Given information START

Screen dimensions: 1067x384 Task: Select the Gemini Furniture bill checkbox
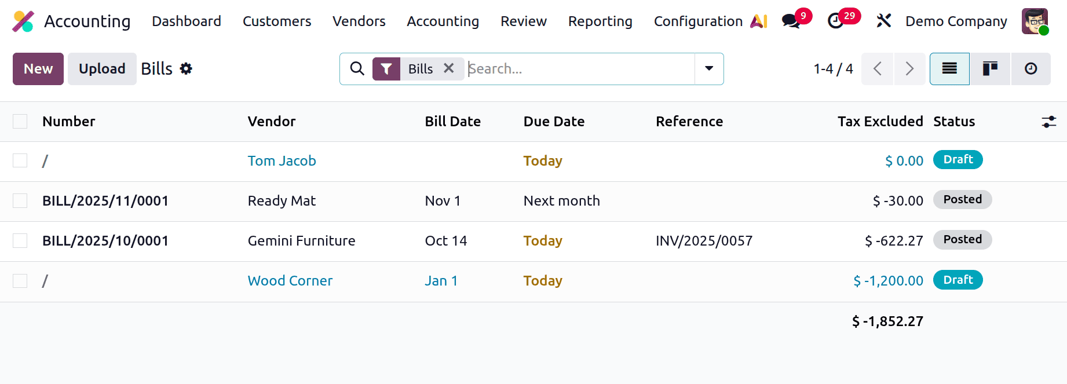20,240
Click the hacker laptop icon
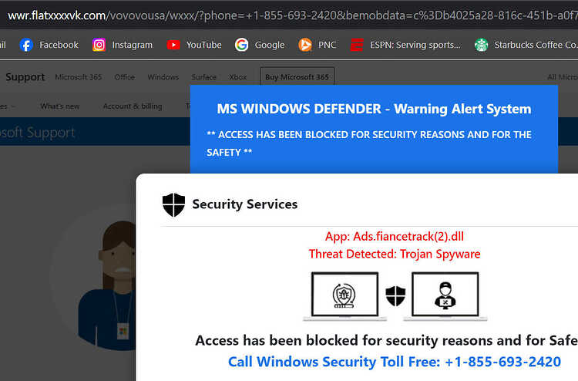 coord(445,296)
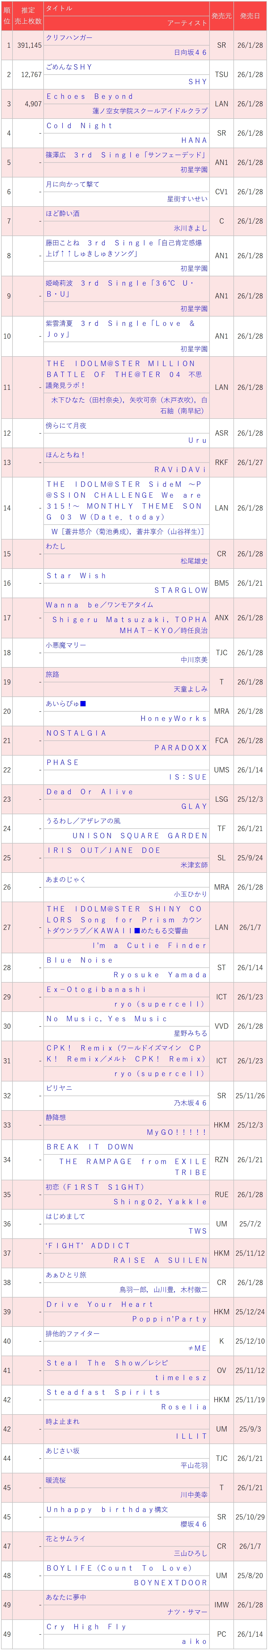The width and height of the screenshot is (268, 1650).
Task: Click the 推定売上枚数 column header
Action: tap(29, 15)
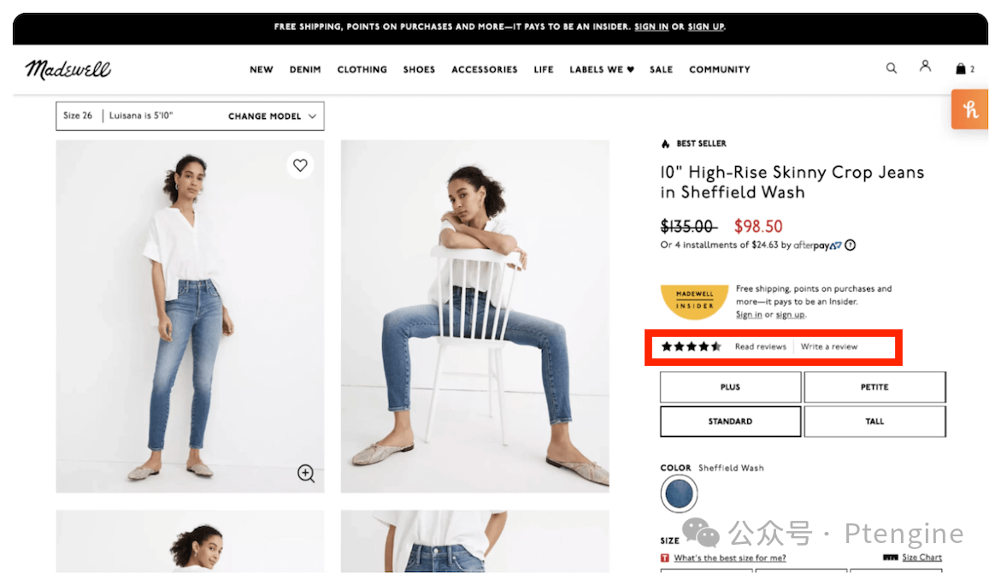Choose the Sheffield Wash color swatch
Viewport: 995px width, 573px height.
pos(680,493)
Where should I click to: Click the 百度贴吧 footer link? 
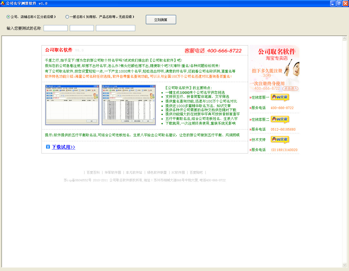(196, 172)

Given information END

Copy out the data verbatim, with no pictures.

→ Response to this exercise:
Screen dimensions: 1067x384 Task: Select the Gemini Furniture bill checkbox
20,240
Click the hacker laptop icon
 coord(445,296)
The width and height of the screenshot is (268, 1650).
Task: Click the 推定売上枚数 column header
Action: tap(29, 15)
Choose the Sheffield Wash color swatch
Viewport: 995px width, 573px height.
pos(680,493)
Where should I click to: Click the 百度贴吧 footer link? 
(196, 172)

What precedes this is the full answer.